Dheena Chandra Dhas (born in Madras, India, on 1 August 1956) is an actor, singer, voice over artist and sound engineer. He is the younger brother of the well-known 70s musician Madhukar C. Dhas. He lives in Kodaikanal, Tamil Nadu, India.

==Music==

Dhas has been a part of a number of notable Indian bands from the 70s to the 90s.

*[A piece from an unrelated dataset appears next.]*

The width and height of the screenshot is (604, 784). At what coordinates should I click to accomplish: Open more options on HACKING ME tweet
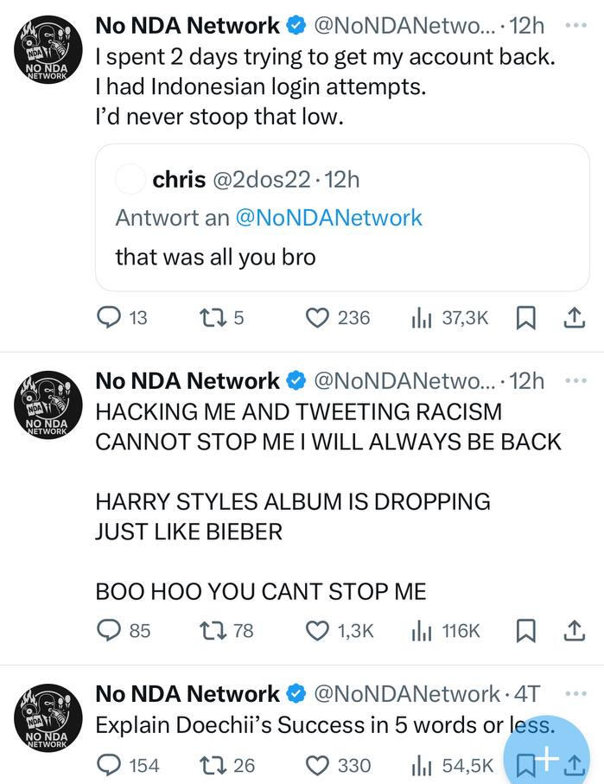(x=575, y=380)
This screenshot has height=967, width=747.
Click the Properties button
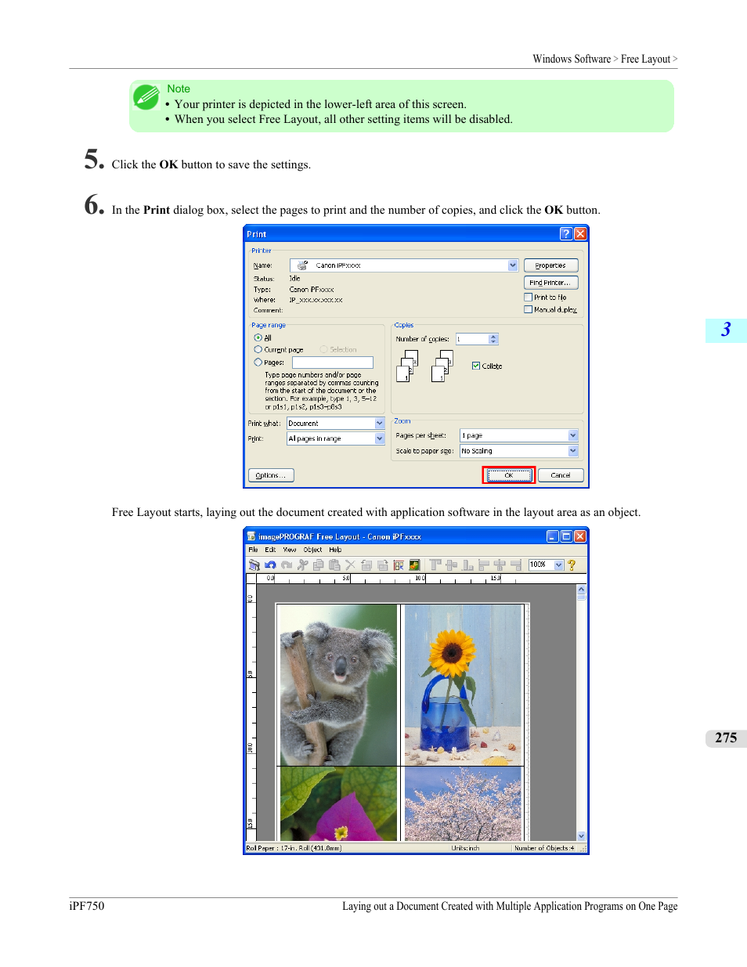pyautogui.click(x=550, y=265)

Over the years he has been the lead vocalist in multiple rock bands in India and abroad.
- Magic (Chennai)
- Desire (Chennai)
- Commandoes (Madras)
- Atomic Forest (Bombay)
- Hope (Bombay)
- Rage (Chennai)
- Culture Lynx (Chennai)
- Storm (Chennai)
- The 2nd Chapter (Chennai)
- The Phantom Revival (Bombay) and
- Satin (Dubai)

===Playback Singing===
He has performed playback singing for multiple films over the years, a few among them are Daud, Trinetrudu, Idu Saadhya.
He sang "Zahreela Zahreela Pyar" for the film Daud, composed by A. R. Rahman, alongside Asha Bhonsle.

==Stage Acting==
He has also performed for a number of musicals in Madras and elsewhere in India, singing and acting on stage in productions such as Jesus Christ Superstar as Judas, Cats, Tommy, Joseph and the Amazing Technicolor Dreamcoat, Starlight Express, and Witness.

==Acting==
His film acting career began when he was offered the role of "Raju" in both the Hindi and Tamil versions of Kamal Haasan's Mumbai Xpress. He also plays the Lungiman in Peter Yesley's short film, Lungiman Takes a Ride.

On television, he has acted in some Tamil soap operas, Kolangal being one of them.